La classe politique vit une conjoncture de repositionnement. La crise de Nida Tounes, la naissance du parti « Nouveau projet » et le processus d’introspection d’Ennahdha semblent remettre en cause l’accord post-électoral.
La gestion gouvernementale aurait dû être, logiquement, soutenue par son propre camp, à savoir la coalition gouvernementale qui l’a formé. Des dirigeants du parti Afak critiquent volontiers le gouvernement. Certains de leurs représentants au parlement ont voté contre le projet de statut de la Banque Centrale de Tunisie, qui est passé in extremis, grâce à la voix d’un opposant.

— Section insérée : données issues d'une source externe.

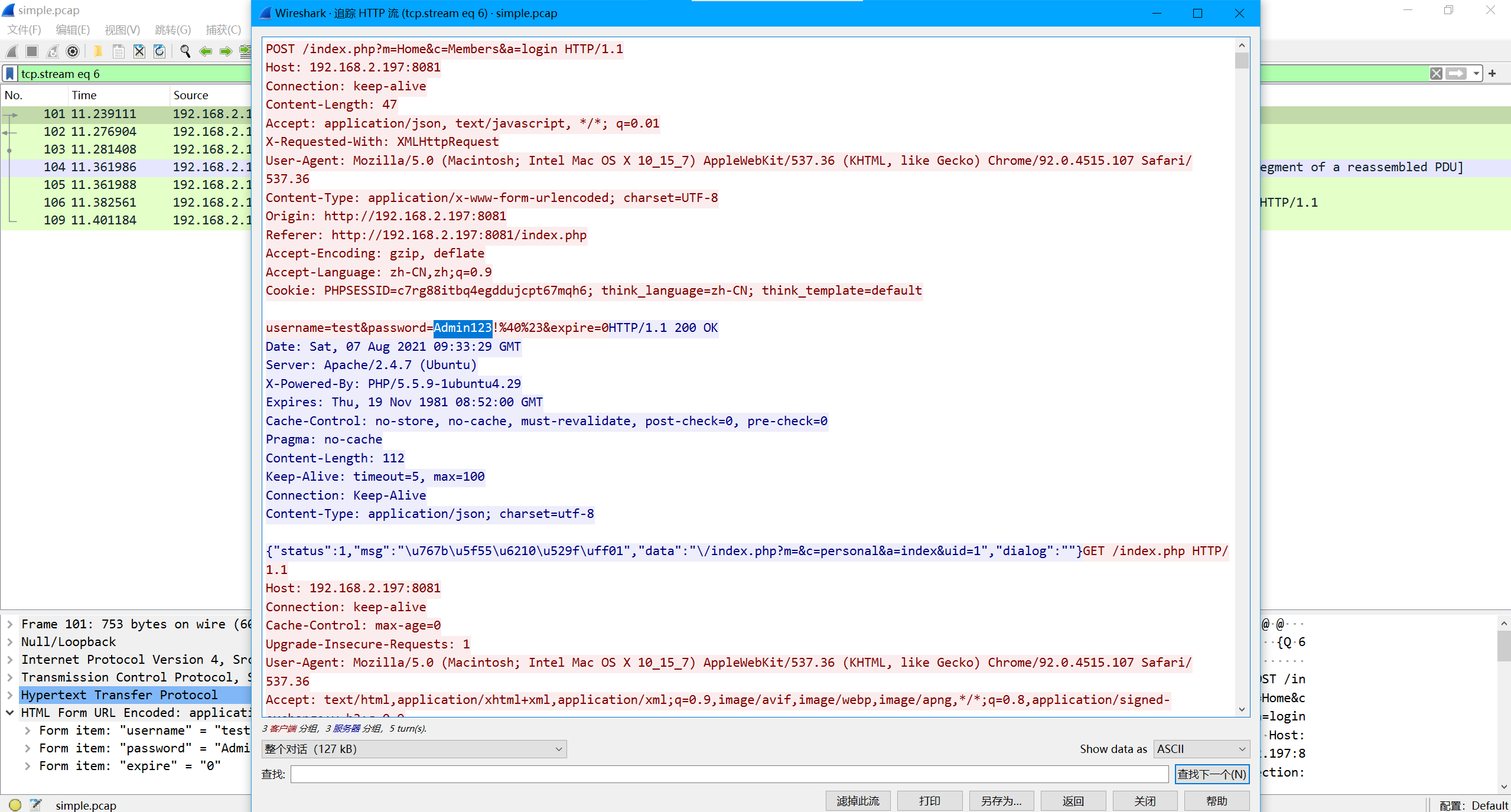Expand the Form item "password" node

pyautogui.click(x=28, y=748)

Or, ce projet de loi a été l’objet d’étude, de concertation et d’accord des députés de la coalition. Cet état de fait annonce l’éventuelle opposition de certains députés de la coalition aux réformes sociales et économiques que le gouvernement met à l’ordre du jour. Le départ du chef du gouvernement est d’ailleurs pressenti, ainsi que celui du président du parlement. Il ne s’agit guère, en la circonstance, de simples rumeurs mais des négociations « sous-table », selon un dirigeant.

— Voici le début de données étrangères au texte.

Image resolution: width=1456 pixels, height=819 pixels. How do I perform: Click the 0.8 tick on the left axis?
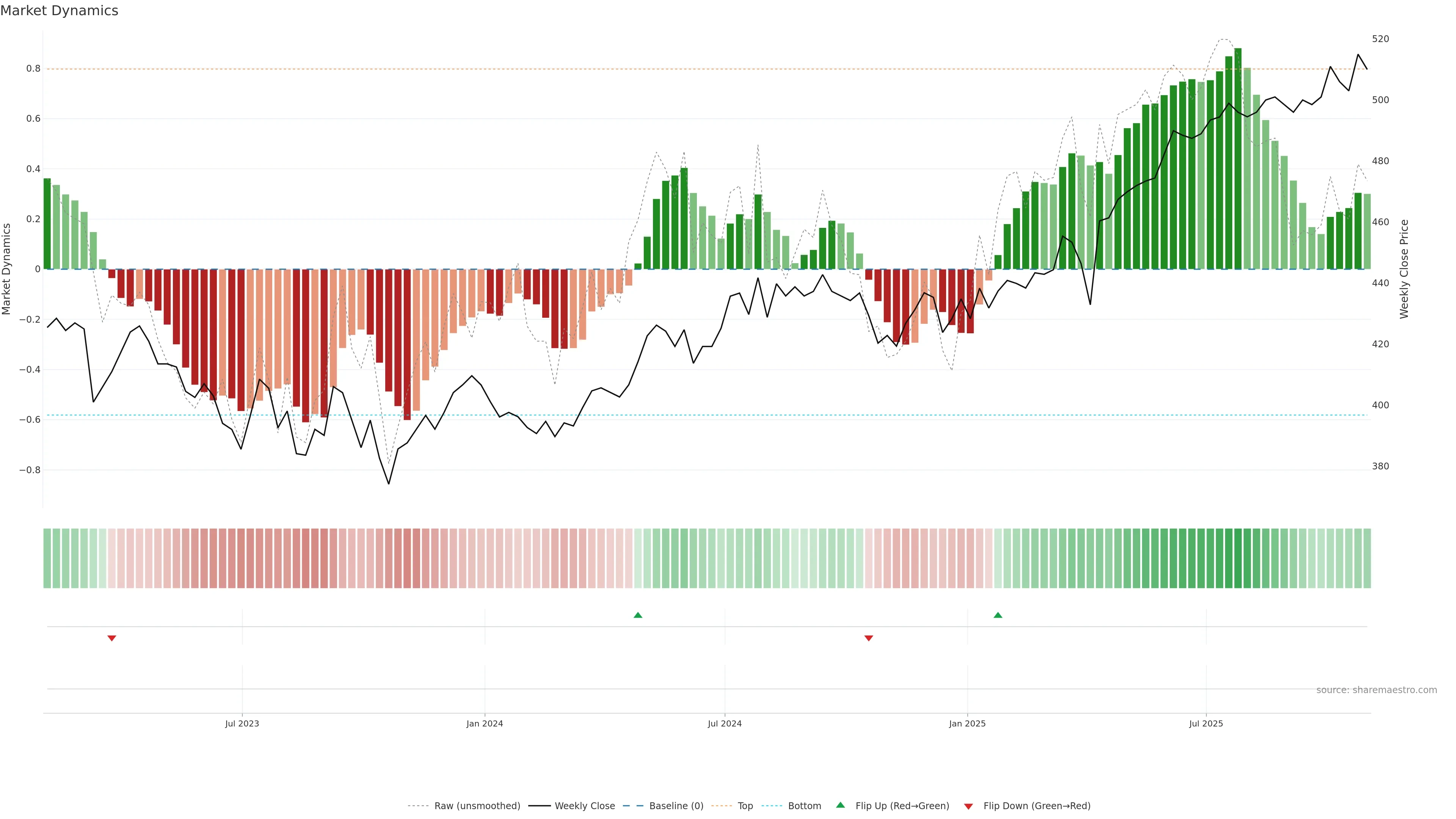[x=33, y=69]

Le projet de former un nouveau blog, appelé al-Wasat, intégrant les blogs de Nida, al-Horra, Afak, al-Watani et les différents députés indépendants, prônant l’idéologie médiane, devait empêcher la prééminence d’Ennahdha, comme premier parti au parlement. Sous couvert de désir d’union, ce projet rétablirait les députés d’al-Horra dans la majorité et relativiserait Nida-Tounes, par son intégration, dans un grand ensemble.
Afak joue dans la cour des grands et se montre soucieux de transgresser sa représentation effective (8 sièges seulement). Refus catégorique de Nida, il accuse Afaq de complot contre le parti et le gouvernement (réunion du comité de coordination de la coalition gouvernementale, le 14 avril). Ennahdha estime que l’initiative d’Afak a pour objectif de l’écarter du gouvernement (ibid.).

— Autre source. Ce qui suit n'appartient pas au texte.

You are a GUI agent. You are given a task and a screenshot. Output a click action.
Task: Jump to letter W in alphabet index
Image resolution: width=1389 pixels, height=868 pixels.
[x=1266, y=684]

Répartition des blogs au sein du parlement
Ennahdha | Nidaa Tounes | Al Horra | l’UPL | Afak |
69 députés | 56 députés | 28 députés | 14 députés | 8 députés |
Ainsi, au vu de cette nouvelle répartition, le mouvement Ennahdha se positionne comme étant le premier bloc parlementaire avec 69 députés, suivi de Nidaa Tounes (qui perd sa première place). Prenant acte du jeu politique, qui le relativise, ce Nida est dans le désarroi.
Par une correction du tir, il devrait regagner auprès de ses militants une légitimité qu’il semble avoir perdue auprès de ses électeurs. Mais comment réconcilier les chefs des sous-courants, alors qu’il n’y a pas de leader naturel de remplacement qui émerge, après la démission du fondateur ? Plus préparée, Ennahdha organise son congrès et met le cap sur les élections municipales de 2017.
Fait grave, les sit-in territoriaux (Sud, Kerkennah et au-delà), les manifestations de certaines catégories sociales (chômeurs, diplômés sans travail) et les contestations d’autres corps de métiers (avocats, médecins etc.) attestent un désaveu du gouvernement et de la classe politique.
Les partis politiques devraient se rappeler que les militants ne sont pas de simples rabatteurs de voix. Ils devraient être consultés et mis au courant des programmes. Plus à l’écoute des attentes, les partis politiques au pouvoir devraient formuler leurs visions et transmettre les revendications au gouvernement. Vu l’impératif de la cogestion, ils devraient lui assurer leur soutien pour mieux appréhender la société post-révolution.